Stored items
<<<<

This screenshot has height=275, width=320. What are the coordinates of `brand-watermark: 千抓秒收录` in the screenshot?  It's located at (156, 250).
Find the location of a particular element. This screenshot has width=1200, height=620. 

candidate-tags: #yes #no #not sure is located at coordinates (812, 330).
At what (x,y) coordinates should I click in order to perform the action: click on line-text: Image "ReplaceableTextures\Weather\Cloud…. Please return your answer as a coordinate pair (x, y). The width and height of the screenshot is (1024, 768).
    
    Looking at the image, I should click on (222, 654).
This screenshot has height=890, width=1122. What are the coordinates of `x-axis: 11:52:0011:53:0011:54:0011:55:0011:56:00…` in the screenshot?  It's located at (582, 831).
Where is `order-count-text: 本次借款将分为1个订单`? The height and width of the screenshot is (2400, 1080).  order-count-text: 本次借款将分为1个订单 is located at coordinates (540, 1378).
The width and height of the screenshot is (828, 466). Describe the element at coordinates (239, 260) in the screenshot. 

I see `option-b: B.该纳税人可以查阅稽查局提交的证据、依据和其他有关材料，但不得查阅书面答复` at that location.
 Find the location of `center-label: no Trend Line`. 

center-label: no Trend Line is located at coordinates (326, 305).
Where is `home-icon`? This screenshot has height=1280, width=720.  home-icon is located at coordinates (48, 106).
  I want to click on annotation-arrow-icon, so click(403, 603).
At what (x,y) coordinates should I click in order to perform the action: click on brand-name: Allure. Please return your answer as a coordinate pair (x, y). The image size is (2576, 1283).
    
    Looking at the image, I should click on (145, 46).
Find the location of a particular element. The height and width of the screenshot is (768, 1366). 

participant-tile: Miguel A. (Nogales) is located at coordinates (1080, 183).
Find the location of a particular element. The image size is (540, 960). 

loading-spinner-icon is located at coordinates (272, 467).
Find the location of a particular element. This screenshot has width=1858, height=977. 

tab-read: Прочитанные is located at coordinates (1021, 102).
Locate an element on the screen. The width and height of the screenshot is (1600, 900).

>>>>

● **AIM OF THE EXERCISE**:
How many lines in the rows above contain the string "your"? Reply with the number only.

● **ANSWER BOX**:
2